----- Fragmento de página -----

Número 79, septiembre 2016

El caso es de amor
Ángela Cuartas. Ilustración: Verónica Velásquez
 
 

Ilustración: Verónica Velásquez

Río de Janeiro es una ciudad que ha encantado y ha servido de refugio a mucha gente. La familia imperial portuguesa burló a Napoleón y logró llegar hasta acá, donde tuvo que adaptarse y reinventarse a la fuerza, donde padeció todo el rigor de un territorio selvático, caótico, desbordado. Río siempre ha sido un oasis para el sufrido pueblo del nordeste: he oído no sé cuántas canciones sobre el desarraigo y la saudade que la gente del interior enfrenta cuando se viene a buscar un camino en estas tierras luminosas. No sé cuántas epifanías ha protagonizado, cuántas experiencias místicas, danzas, éxtasis poéticos, religiosos y botánicos ha suscitado. No sé para cuántas muertes, torturas, brujerías, traiciones y humillaciones ha servido como fuente y escenario. Aun así, a veces me sorprende haber terminado haciendo parte de esa multitud esperanzada y deslumbrada, del grupo enorme de personas que buscan agarrarse de la vida con las armas a la mano, con toda la fuerza de la que son capaces. Yo llegué acá buscando un lugar con mucho sol y savia, donde el grito de la vida fuera estridente y difícil de evadir. Me dio lo que esperaba: Río ha sido un remedio, con todo y lo amargo.

Hoy, caminando por Santa Teresa descubro una casa antigua tomada por la hiedra, pero no abandonada. Por la ventana más alta se asoma una cabeza blanca que me mira atentamente.

Las mangueiras cargadas, los almendros plácidos.

Más abajo, en el centro, un hombre me insulta. Porque sí, porque lo había mirado, o porque no. Policías conversando en voz alta mientras esperan: un tumulto está siempre por tomarse las calles.

Jóvenes y no tan jóvenes pintan letreros contra el voto obligatorio, contra el gobernador, contra la violencia policial, contra el sistema. Un artesano mira todo, aletargado.

Una turista, tal vez alemana, casi es atropellada mientras fotografía la puerta de un garaje.

La calle sucia, la vista al Pan de Azúcar, la selva, el mar.

El aire denso, un poeta ofreciendo su poesía, un empleado de la Unicef fingiendo entusiasmo, un pastor sosteniendo un letrero que dice: “Usted merece el infierno”.

Muchos durmiendo en cambuches de cartón, en plena acera, en horario laboral, con restos de comida al lado. Palomas aprovechando.

----- Material proporcionado -----

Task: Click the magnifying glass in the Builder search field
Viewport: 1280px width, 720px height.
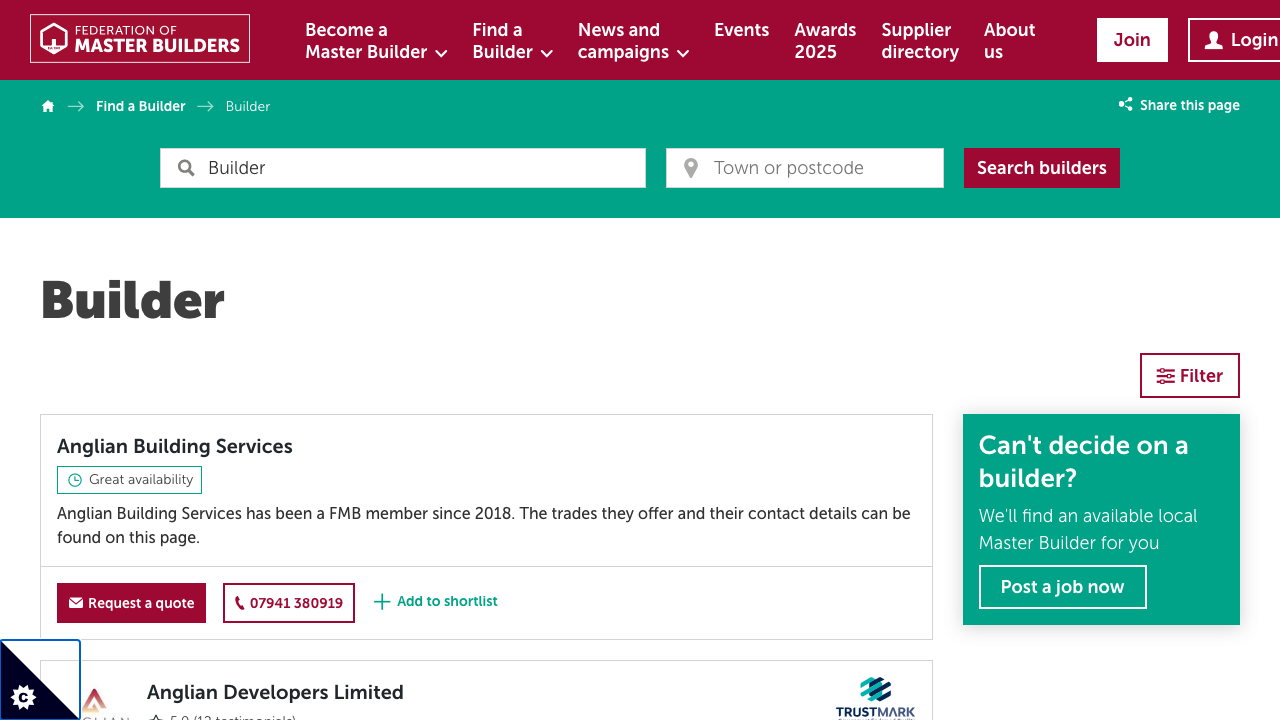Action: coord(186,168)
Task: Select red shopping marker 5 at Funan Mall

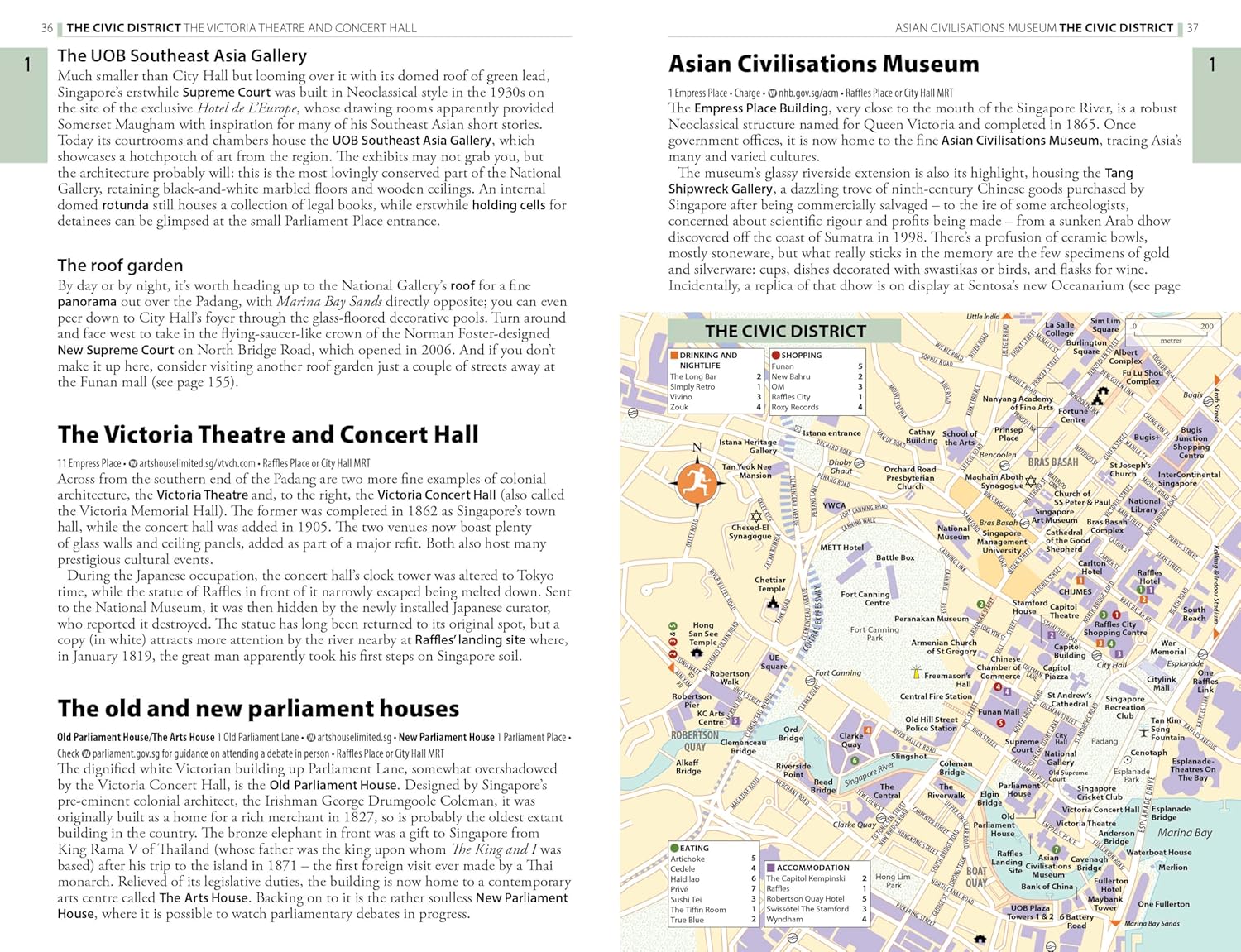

-----

- Ejercicio escrito -
Responde según la crónica sobre Río de Janeiro:
(a) ¿Qué familia logró llegar a Río tras burlar a Napoleón?
(b) ¿Qué se asoma por la ventana más alta de la casa antigua de Santa Teresa?
(c) ¿Qué dice el letrero que sostiene el pastor?

- Tarea resuelta -
(a) La familia imperial portuguesa.
(b) Una cabeza blanca.
(c) "Usted merece el infierno".